Причина провала всех этих попыток заключалась в масштабах и ресурсах России, неизбежно и неизменно порождающих у континентальных европейцев «комплекс неполноценности» перед ней, исключающий возможность долгосрочного сотрудничества прежде всего в силу их собственных психологических ограничений (формально субъективных, но обусловленных вполне объективно).
Таким образом, геополитический подход (лишь оформленный Маккиндером, но существовавший в практической политике задолго до него), затушевывая крайне значимую и болезненную для континентальных европейцев специфику России, неуклонно провоцировал их (начиная самое позднее с Наполеона) на постоянное повторение одной и той же системной ошибки, надежно обеспечивающей их поражение в конфликте с Англией.

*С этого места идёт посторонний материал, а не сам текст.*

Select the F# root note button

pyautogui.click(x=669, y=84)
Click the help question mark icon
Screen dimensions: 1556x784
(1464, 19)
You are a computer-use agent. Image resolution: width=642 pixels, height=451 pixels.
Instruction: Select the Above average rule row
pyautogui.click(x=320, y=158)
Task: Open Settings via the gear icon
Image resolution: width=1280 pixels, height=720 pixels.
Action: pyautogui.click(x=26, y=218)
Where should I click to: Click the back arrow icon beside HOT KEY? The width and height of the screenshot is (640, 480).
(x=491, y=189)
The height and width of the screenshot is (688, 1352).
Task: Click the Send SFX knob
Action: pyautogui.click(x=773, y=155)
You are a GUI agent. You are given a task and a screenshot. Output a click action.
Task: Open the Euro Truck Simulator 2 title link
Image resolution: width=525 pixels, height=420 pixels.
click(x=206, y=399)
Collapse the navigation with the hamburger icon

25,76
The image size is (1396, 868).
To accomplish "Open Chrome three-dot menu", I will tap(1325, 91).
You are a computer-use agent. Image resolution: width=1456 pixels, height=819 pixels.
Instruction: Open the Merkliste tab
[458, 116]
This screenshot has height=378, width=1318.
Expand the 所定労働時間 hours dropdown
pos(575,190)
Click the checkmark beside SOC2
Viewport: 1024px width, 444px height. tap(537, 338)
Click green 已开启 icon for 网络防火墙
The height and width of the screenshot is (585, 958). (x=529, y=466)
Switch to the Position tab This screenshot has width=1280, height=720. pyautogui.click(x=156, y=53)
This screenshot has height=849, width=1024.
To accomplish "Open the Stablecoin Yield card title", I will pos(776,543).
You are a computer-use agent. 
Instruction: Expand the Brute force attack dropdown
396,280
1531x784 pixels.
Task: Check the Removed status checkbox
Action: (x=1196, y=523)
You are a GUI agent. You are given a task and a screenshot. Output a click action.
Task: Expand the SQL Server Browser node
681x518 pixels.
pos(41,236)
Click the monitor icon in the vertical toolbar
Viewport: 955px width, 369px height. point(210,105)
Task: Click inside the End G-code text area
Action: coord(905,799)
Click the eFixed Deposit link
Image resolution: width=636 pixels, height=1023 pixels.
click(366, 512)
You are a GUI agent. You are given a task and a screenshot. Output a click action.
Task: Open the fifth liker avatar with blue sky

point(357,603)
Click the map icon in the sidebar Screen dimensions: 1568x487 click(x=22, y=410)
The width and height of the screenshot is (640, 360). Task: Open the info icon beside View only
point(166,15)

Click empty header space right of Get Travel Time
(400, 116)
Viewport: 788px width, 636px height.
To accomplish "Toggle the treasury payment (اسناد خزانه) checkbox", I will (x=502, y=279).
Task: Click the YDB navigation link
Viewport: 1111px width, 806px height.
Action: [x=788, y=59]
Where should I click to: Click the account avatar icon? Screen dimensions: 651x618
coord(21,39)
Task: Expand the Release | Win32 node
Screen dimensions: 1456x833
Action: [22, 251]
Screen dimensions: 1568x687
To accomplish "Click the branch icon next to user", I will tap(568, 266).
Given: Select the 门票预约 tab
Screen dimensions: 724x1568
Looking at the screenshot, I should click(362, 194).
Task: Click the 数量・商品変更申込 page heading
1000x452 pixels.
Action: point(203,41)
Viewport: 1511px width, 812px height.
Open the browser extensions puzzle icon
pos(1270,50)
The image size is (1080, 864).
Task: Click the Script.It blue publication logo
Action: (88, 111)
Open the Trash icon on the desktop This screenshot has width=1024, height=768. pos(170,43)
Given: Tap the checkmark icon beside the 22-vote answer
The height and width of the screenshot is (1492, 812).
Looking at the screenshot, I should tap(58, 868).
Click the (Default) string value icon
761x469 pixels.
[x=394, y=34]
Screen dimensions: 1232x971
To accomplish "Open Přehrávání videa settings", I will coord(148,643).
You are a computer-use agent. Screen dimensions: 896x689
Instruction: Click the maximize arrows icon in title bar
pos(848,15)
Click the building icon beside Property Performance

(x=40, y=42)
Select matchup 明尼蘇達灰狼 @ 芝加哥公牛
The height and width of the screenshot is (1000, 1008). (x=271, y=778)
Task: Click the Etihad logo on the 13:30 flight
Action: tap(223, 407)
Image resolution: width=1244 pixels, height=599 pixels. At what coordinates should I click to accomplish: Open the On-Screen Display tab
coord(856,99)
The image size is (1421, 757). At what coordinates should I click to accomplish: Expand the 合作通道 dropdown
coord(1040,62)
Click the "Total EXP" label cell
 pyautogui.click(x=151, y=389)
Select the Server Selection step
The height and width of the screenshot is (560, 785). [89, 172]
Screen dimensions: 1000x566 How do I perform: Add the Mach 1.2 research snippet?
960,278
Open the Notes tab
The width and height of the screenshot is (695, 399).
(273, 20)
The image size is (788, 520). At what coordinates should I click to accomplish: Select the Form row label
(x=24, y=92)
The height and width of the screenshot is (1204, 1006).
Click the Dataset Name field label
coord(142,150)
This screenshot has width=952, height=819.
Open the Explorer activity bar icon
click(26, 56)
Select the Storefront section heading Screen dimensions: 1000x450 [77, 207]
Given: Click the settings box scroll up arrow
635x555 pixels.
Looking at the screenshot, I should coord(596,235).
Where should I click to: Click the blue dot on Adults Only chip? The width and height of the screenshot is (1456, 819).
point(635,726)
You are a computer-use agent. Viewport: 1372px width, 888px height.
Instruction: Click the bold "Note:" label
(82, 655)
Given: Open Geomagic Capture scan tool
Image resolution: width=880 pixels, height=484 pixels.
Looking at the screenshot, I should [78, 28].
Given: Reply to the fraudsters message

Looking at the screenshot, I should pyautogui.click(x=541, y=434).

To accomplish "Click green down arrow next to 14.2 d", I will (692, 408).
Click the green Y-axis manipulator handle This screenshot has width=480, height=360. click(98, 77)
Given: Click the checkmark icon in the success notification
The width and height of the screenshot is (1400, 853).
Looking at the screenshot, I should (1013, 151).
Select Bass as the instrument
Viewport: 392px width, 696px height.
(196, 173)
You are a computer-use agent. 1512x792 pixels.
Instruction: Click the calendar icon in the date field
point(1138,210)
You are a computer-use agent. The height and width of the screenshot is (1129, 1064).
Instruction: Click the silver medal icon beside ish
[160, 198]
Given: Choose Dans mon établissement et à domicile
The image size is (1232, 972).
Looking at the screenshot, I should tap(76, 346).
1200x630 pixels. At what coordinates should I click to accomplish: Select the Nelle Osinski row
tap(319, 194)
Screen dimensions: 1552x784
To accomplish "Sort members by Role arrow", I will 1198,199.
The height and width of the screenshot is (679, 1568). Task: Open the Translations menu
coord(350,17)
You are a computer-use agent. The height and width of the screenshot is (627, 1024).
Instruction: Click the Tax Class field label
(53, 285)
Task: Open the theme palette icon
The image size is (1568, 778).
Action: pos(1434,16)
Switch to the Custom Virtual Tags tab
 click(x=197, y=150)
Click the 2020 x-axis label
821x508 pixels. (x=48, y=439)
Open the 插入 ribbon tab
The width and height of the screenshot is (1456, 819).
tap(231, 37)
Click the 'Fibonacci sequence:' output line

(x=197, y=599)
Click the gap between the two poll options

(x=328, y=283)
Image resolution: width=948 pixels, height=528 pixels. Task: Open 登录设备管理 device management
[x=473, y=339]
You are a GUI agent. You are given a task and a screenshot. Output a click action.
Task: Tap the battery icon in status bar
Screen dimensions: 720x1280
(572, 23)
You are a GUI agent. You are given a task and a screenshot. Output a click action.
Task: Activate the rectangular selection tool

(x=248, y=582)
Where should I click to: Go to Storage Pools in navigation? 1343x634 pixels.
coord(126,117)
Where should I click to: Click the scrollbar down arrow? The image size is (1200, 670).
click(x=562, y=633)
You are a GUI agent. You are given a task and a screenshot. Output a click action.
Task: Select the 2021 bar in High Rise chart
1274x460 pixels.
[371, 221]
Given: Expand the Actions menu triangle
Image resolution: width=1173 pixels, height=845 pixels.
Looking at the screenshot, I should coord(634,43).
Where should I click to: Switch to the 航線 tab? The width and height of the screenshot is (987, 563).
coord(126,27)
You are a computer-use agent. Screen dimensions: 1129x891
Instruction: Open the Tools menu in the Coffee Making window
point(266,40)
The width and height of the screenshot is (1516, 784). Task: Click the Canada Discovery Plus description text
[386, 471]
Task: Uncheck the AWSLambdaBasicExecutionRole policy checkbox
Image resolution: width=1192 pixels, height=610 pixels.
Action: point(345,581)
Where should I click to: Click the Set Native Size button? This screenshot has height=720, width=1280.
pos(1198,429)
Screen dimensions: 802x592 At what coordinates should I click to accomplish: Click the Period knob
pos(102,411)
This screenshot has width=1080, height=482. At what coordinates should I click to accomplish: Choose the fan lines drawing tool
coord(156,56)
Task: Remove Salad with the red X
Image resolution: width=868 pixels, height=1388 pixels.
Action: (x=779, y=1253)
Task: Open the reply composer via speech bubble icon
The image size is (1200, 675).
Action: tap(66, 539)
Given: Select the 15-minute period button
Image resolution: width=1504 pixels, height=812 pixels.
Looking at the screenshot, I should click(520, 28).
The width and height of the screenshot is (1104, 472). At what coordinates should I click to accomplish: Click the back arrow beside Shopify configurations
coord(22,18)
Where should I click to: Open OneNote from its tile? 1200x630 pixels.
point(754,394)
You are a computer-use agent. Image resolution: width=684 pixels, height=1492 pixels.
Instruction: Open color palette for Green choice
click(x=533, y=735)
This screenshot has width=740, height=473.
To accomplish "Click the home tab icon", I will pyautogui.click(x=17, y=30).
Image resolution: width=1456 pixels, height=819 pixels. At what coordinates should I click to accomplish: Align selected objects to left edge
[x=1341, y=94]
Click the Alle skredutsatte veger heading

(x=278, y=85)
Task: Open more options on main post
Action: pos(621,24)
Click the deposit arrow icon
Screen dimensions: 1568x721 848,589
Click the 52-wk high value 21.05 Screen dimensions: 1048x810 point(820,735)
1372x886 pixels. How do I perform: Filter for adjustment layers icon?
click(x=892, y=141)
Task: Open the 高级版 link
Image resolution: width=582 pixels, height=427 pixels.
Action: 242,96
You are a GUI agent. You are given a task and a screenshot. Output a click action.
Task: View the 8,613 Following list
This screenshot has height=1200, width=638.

Другой, даже ещё более важной подрывной особенностью геополитической матрицы мышления представляется принципиальное исключение из рассмотрения фундаментальной движущей силы всей новой истории – борьбы, которую ведут друг с другом различные группы капиталов, прежде всего финансовый спекулятивный капитал и капитал реального сектора (её трансформация в результате появления с завершением информационной эпохи качественно новой группы капитала – капитала социальных платформ – максимально подробно, насколько это возможно в настоящее время, рассмотрена в книге «Мир после информации. Стабильность [с] той стороны» [20]).
Именно эта борьба финансового спекулятивного капитала (сторону которого объективно, но отнюдь не с фатальной предрешенностью склонен принимать торговый капитал) и капитала реального сектора является фундаментом тех многообразных и во многом противоречивых процессов, которые на геополитической поверхности выглядят как пресловутая «борьба держав суши и моря». Абстрагирование от движущей подоплеки последней, эффективно навязываемое геополитикой как системой мировоззрения, как и всякое абстрагирование от существенного, обрекает его жертву на систематические ошибки и делает её беспомощным заложником организатора этого абстрагирования, каким бы порокам ни было подвержено стратегическое мышление последнего.